GIORNATA DELLA PACE
Celebrando il Natale di Gesù, abbiamo salutato in lui il “Principe della pace”. Sulla grotta di Betlemme gli angeli hanno cantato: “Gloria a Dio nel più alto dei cieli e pace in terra agli uomini che egli ama”. Giunge quanto mai opportuno l’appello che il Papa ci rivolge in questo giorno, primo del nuovo anno, a meditare sulla pace, pregare per la pace, farci operatori di pace.
“La pace di Cristo regni nei vostri cuori”

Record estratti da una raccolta
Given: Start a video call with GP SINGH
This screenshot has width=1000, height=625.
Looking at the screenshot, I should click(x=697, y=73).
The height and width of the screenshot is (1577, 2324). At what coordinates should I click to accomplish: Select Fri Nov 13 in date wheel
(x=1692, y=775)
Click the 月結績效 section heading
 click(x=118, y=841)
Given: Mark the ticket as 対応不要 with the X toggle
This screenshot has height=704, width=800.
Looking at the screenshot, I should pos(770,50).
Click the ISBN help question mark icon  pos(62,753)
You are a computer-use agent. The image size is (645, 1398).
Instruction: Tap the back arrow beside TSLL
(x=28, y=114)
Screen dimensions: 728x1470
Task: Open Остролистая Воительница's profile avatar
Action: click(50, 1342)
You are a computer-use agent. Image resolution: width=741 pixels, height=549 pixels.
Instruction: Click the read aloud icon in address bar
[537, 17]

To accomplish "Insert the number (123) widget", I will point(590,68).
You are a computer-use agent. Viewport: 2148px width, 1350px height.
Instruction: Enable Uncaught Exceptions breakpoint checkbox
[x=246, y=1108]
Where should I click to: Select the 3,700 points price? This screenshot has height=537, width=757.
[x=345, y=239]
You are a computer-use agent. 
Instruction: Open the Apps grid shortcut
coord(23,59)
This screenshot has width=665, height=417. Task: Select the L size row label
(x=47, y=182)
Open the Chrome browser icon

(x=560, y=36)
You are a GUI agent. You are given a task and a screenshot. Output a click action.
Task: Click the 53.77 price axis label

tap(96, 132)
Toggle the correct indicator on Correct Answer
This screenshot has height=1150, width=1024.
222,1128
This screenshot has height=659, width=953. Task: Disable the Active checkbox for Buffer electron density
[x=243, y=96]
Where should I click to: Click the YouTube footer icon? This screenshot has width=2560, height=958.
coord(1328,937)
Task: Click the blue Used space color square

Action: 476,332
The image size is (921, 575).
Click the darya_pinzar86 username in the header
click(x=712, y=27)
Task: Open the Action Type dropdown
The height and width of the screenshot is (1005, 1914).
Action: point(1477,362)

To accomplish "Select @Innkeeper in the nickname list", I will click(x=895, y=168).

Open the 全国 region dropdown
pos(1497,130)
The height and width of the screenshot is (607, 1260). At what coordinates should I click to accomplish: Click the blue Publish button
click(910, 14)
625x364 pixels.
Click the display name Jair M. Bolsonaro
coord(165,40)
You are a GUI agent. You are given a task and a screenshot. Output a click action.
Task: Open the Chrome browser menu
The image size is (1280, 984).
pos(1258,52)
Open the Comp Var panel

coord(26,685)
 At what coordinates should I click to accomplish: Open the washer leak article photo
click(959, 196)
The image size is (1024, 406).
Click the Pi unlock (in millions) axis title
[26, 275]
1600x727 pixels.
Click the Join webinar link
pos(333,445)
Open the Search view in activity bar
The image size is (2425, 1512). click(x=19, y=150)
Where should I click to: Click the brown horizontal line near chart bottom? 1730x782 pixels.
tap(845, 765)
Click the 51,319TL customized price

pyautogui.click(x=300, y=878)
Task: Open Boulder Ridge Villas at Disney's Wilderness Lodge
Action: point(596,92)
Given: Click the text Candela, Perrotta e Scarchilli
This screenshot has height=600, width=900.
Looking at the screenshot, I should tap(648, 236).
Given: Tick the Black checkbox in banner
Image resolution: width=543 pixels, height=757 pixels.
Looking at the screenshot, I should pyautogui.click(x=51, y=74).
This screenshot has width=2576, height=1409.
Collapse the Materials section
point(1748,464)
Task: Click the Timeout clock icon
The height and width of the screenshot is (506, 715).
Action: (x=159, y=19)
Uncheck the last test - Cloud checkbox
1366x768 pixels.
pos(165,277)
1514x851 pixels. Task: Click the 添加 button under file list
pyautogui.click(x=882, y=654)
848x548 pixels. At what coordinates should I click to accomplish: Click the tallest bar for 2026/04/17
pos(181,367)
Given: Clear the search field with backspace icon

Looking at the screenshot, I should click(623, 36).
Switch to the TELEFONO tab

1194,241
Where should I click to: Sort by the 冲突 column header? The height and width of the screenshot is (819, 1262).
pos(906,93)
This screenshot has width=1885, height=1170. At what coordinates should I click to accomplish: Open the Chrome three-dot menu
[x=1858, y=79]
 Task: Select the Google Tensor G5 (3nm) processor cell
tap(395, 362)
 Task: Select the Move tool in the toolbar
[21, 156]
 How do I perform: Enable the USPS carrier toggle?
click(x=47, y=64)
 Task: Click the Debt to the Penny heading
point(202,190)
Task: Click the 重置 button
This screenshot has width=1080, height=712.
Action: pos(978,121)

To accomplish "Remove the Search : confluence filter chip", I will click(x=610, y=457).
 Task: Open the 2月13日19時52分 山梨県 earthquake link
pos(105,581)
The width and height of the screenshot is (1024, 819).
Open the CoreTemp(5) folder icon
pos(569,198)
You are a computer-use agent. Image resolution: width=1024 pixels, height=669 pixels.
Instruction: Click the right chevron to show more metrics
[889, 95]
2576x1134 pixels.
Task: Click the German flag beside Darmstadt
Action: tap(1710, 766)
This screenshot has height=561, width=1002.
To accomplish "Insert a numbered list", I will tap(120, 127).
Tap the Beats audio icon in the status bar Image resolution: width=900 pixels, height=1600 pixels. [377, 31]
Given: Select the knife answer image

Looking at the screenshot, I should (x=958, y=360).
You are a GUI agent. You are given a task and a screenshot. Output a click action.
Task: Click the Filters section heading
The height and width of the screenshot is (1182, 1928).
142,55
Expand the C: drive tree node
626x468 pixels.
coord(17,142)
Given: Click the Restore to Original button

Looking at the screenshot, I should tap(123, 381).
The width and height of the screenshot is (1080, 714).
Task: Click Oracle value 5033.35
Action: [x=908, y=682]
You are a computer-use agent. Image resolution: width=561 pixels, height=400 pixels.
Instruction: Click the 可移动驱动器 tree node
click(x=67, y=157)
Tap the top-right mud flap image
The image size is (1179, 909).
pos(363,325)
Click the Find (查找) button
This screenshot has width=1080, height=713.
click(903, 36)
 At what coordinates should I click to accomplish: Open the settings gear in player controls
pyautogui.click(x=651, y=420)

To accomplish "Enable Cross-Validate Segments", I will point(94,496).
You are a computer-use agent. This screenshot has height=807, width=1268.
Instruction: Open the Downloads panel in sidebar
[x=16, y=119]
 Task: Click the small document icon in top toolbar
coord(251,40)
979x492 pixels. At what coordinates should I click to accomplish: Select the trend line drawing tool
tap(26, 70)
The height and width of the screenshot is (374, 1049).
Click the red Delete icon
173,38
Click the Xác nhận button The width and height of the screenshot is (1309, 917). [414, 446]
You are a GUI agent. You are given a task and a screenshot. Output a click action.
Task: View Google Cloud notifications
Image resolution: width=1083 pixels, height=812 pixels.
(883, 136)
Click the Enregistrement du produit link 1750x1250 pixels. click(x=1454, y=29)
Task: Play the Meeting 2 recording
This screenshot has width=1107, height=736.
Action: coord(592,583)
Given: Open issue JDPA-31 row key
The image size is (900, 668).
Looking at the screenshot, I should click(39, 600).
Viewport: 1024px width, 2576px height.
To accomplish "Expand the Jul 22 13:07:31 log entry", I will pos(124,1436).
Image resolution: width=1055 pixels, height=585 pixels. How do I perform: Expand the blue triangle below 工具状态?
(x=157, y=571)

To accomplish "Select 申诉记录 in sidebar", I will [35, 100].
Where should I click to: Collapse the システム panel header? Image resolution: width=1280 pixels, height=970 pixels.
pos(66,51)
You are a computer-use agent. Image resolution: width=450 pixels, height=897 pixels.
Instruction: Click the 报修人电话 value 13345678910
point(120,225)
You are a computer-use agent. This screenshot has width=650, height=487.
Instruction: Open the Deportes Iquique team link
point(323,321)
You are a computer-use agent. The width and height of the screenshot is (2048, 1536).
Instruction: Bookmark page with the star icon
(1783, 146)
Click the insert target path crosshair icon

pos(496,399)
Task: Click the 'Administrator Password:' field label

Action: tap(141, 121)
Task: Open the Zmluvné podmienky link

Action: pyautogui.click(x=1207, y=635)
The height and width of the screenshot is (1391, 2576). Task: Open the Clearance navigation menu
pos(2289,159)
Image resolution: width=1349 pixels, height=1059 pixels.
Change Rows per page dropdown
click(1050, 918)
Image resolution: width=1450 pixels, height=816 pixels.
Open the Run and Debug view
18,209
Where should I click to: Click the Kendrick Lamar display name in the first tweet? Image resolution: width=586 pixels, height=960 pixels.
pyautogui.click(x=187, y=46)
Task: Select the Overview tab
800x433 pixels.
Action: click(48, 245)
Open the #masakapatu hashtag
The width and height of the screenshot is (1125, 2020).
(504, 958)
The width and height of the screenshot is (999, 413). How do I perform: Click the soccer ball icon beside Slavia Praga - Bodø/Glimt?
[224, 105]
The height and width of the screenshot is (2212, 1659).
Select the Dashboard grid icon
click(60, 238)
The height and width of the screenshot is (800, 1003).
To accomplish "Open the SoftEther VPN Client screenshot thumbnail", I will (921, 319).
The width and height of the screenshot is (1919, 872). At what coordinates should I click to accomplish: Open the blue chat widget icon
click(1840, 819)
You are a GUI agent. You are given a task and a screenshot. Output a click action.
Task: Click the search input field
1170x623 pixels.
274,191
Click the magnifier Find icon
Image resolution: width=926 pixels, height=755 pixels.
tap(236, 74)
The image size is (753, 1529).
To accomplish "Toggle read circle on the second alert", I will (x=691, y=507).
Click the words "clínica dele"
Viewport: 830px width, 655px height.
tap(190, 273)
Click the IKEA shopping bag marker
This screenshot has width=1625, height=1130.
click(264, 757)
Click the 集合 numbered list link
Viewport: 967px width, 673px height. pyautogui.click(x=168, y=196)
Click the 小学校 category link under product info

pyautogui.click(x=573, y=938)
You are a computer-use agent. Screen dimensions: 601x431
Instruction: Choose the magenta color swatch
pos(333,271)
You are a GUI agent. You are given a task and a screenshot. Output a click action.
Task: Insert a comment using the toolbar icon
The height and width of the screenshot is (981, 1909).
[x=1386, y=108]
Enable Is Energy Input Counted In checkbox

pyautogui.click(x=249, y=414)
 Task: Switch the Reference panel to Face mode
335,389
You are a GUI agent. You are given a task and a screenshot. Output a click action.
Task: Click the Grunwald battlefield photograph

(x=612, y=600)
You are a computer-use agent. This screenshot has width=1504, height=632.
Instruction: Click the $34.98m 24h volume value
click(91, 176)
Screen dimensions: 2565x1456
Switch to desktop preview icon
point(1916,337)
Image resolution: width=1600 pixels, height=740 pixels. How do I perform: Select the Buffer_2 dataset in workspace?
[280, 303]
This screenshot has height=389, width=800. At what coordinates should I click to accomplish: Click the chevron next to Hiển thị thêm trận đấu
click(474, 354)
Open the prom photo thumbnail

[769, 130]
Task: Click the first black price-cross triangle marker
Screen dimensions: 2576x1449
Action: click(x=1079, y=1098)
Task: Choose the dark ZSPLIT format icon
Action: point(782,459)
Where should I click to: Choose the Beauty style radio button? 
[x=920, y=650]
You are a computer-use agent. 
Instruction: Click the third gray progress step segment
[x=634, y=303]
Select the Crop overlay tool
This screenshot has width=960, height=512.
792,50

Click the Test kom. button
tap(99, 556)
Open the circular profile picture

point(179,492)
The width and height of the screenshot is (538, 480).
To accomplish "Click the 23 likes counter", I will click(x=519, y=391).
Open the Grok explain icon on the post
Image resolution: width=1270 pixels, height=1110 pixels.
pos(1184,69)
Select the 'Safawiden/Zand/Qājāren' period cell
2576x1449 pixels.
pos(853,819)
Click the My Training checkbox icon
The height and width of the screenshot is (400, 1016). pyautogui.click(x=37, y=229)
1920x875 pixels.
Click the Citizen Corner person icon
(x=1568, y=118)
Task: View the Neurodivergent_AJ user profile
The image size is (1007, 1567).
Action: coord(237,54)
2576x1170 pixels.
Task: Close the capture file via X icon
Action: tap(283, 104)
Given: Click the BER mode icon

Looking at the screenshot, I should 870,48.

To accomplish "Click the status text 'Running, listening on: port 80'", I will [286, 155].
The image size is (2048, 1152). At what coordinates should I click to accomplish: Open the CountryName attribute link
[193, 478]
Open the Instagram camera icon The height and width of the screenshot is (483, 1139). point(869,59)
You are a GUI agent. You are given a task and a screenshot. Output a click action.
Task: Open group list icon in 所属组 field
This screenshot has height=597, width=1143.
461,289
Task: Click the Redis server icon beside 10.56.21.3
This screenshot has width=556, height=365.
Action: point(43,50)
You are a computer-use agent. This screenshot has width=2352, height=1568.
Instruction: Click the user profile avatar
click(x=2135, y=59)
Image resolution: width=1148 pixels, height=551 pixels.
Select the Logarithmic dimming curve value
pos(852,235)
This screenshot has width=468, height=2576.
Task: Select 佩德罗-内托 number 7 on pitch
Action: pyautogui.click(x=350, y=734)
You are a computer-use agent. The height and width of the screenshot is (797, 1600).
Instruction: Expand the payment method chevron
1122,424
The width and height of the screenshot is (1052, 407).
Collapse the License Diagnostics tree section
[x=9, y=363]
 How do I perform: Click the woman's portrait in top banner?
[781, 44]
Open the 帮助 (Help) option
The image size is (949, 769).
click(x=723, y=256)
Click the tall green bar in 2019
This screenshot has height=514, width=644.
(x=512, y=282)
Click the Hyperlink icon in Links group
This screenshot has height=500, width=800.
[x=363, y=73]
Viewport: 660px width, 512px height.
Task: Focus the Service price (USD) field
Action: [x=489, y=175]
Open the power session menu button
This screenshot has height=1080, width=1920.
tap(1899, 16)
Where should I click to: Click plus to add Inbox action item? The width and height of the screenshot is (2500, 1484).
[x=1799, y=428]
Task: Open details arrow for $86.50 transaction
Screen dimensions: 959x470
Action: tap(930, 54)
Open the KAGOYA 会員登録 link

Lavoro da fare
Riprendi il testo sulla Giornata della pace e proseguilo da dove finisce. I record sono materiale a parte, distinto dal testo.

Risposta al compito
È un augurio ed è un’esortazione che Paolo rivolge ai Colossesi, proponendo loro un programma di vita cristiana che dev’essere la risposta al disegno di salvezza che l’apostolo ha invitato a contemplare nella prima parte della lettera. Cosa dovete fare per “comportarvi in maniera degna del Signore, per piacergli in tutto, portando frutto in ogni opera buona” (Col 1,10)? Cosa fare per rispondere alla bontà di Dio che in Cristo ha operato la totale riconciliazione, “rappacificando con il sangue della sua croce, cioè per mezzo di lui, le cose che stanno sulla terra e quelle nei cieli” (Col 1,20)?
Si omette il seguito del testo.